# My 2012 party invite teaser



## Illusionist (Aug 13, 2011)




----------



## MADAM (Sep 14, 2009)

Awesome ... great music and photos ... very professional and inviting as well.


----------



## Danielj2705 (Jun 17, 2012)

That is awesome! Suspense constructing aswell  
I would come to that party if i got that invite


----------



## jenscats5 (Oct 16, 2010)

That is great!!!!


----------



## chinclub (Oct 6, 2011)

I love it!! I wanna come now.


----------



## justd (Aug 16, 2010)

that is great! love it!


----------



## Illusionist (Aug 13, 2011)

Thanks for the positive feedback! 

I had a lot of fun doing it!!


----------



## lmz319 (Jul 6, 2012)

I love it!!


----------



## vwgirl (Jul 16, 2012)

Love it, I wish I was creative like this. My guest just got a group invite on facebook. LOL


----------



## Nobody Owens (Sep 4, 2012)

*Fantastic! What a very creative invitation! Mind if I steal it? I won't be able to do it this year, but I can certainly do it next year!*


----------



## kab (Oct 13, 2010)

Great job!!!


----------



## GuitarGal (Aug 11, 2006)

Did you use some sort of plug ins with imovie? Really liked the transitions! Well done!!


----------



## Illusionist (Aug 13, 2011)

Nobody Owens said:


> *Fantastic! What a very creative invitation! Mind if I steal it? I won't be able to do it this year, but I can certainly do it next year!*


Steal away!


----------



## Illusionist (Aug 13, 2011)

GuitarGal said:


> Did you use some sort of plug ins with imovie? Really liked the transitions! Well done!!
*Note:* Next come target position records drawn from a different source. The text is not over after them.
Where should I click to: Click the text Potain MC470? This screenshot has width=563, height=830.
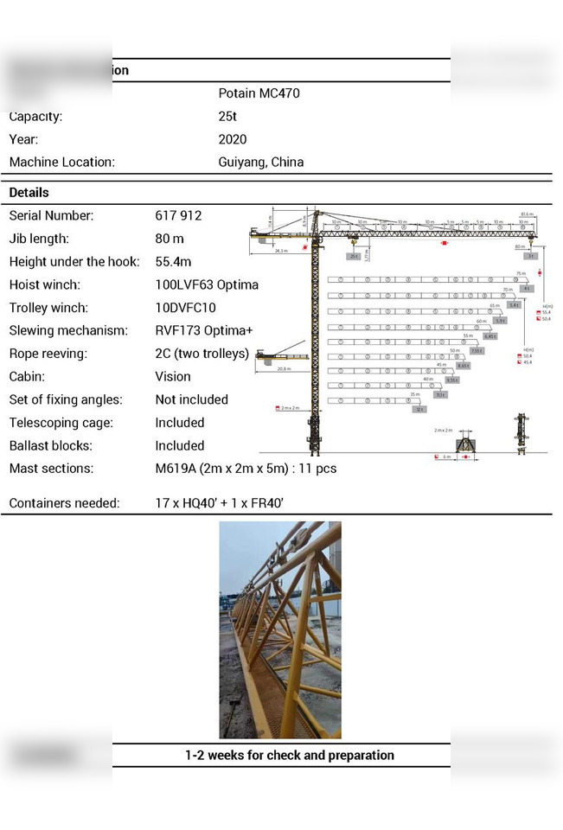[259, 93]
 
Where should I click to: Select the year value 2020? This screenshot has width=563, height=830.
[233, 139]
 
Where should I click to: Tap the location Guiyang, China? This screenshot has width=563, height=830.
[260, 162]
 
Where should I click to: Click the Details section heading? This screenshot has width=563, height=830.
[29, 192]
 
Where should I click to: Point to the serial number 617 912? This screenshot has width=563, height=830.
[178, 215]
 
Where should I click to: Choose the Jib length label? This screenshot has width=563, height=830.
[39, 239]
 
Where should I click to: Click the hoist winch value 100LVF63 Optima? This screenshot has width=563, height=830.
[207, 284]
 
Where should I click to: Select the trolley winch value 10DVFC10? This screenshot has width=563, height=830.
[185, 308]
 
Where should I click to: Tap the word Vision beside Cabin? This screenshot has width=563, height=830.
[173, 376]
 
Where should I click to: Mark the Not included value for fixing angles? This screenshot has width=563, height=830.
[191, 399]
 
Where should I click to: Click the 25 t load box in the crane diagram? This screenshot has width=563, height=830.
[354, 257]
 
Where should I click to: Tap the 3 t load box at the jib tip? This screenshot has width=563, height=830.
[532, 256]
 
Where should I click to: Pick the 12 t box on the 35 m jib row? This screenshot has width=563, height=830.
[419, 409]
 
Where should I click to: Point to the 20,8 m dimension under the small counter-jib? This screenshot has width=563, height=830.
[284, 369]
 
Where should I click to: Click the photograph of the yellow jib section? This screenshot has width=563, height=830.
[279, 629]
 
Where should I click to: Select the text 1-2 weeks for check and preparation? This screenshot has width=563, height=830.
[289, 755]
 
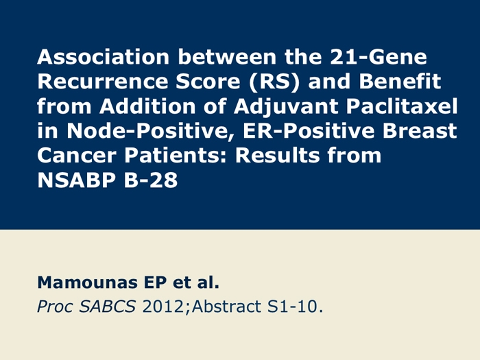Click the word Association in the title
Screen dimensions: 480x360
(x=103, y=57)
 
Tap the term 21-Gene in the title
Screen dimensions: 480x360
(x=379, y=57)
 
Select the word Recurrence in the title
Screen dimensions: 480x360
(x=103, y=82)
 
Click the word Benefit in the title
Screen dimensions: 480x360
(x=400, y=82)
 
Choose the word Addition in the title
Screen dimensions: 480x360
(x=147, y=106)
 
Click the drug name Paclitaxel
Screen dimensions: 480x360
(x=402, y=106)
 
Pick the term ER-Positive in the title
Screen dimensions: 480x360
(x=309, y=131)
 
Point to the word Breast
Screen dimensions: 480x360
(x=420, y=131)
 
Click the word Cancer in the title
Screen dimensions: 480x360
(x=77, y=155)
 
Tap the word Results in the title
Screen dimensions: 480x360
(x=277, y=155)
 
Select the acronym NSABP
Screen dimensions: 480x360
(x=76, y=180)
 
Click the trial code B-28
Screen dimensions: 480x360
(x=151, y=180)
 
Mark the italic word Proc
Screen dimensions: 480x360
(x=55, y=307)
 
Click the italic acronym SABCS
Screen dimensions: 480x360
(x=108, y=307)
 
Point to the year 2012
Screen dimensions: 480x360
(x=163, y=307)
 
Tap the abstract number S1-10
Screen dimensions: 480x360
(x=293, y=307)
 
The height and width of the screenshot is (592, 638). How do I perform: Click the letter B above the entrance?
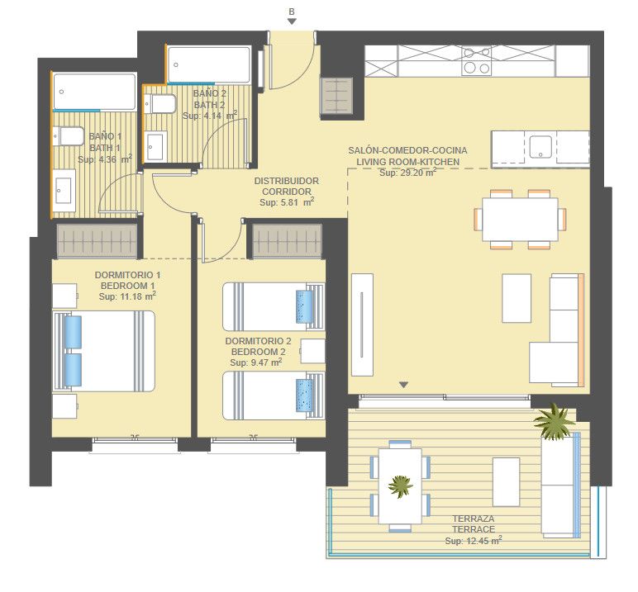tap(292, 12)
I used the scary trailer feature on iMovie.


----------



## Nobody Owens (Sep 4, 2012)

Illusionist said:


> Steal away!


*I'm creative with my hands, and even fairly good with computers, but there is no way I'd pull off that caliber a production! *


----------



## Illusionist (Aug 13, 2011)

Bumping this up in case someone needs an idea for a party invite!


----------



## texaslucky (Feb 25, 2014)

Awesome job! I love all these. I need to have someone teach me how to do this type of thing. I hope to have a big party next year when we are through with the remodel and I have more of a stash of decorations.


----------